Thursday, November 17, 2016

The 700 Club and Chômage Technique

So today, I got a bit of a French language primer on a wonderfully malleable expression - chômage technique.  Simply put, a "technical layoff". 

This phrase was brought to my attention in discussing the current situation brewing at Richemont - most specifically with Vacheron and Piaget.  As is already known Richemont intends to let 211 people go.  That is at least the latest number that is being bandied about, so depending on whether or not you took the over or the under you might have won the office pool on this one.

The union officials (UNIA) had a less than 100% successful meeting with the employee representatives from Piaget and Vacheron.  Rather than going gently into that good night, over 700 of the potentially impacted employees have pushed back, not accepting the restructuring plan put forward by the very people who guided their brands in the shit that they are currently in.

If your French is good, here is an article from the Tribune deGeneve for some background.  Otherwise call on St. Google for a translation ; ) Tribune deGeneve

I am not privy to all of the details, nor am I even remotely an expert on US labor law and policies let alone those that govern Switzerland, but as it has been explained to me, the best case scenario for some of these folks is a massive reduction in their working hours and even with their under / unemployment benefits they will be making 30% less than what they normally would.  So it looks like little Heidi is not going to be getting those new skis for Christmas.  I kid a little, but try to imagine making 30% less than what you do now.  And these are not the people making hundreds of thousands of CHF per year.  These are normal working moms and dads with kids, mortgages, lives.  These folks are never on the red carpet, flying to Hong Kong, Beverly Hills or Paris for glamorous events.  They come into work at 6:30 in the AM, they work hard, and then to go home to take care of their families.  They are not worried about how to arrange a watch/car partnership with an exotic car company so that they can have an even nicer Italian or German sports coupe.  They are setting aside money to repair their SEAT, Fiat or Peugeot.  Or as another colleague described it to me, at the top it is champagne and filet mignon, and for these folks losing their jobs it's going to be a lot of potatoes and (if they are lucky) a bit of raclette to go with it.  I know that life is, by its very nature, not fair.  But this only serves to illustrate that accountability is not really a "shared" idea.

So at a time where Messrs.

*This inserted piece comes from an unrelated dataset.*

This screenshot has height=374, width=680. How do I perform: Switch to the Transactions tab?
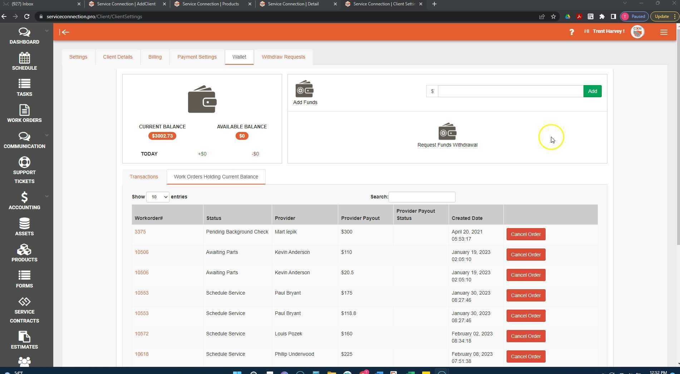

Lambert and Kern are getting job upgrades, and other young executives are moving into even higher profile / higher paying roles at Richemont, it seems that the people picking up the tab for what most other industries would consider a failure of management and leadership are the little guys and girls doing the actual work.

It's sort of a messed up message:

We have multi million dollar marketing and advertising budgets, we spend lavishly, our leadership continues to be promoted even though our sales are declining each month.  But don't worry, we have the solution!  We will make cuts to the people who actually make our products.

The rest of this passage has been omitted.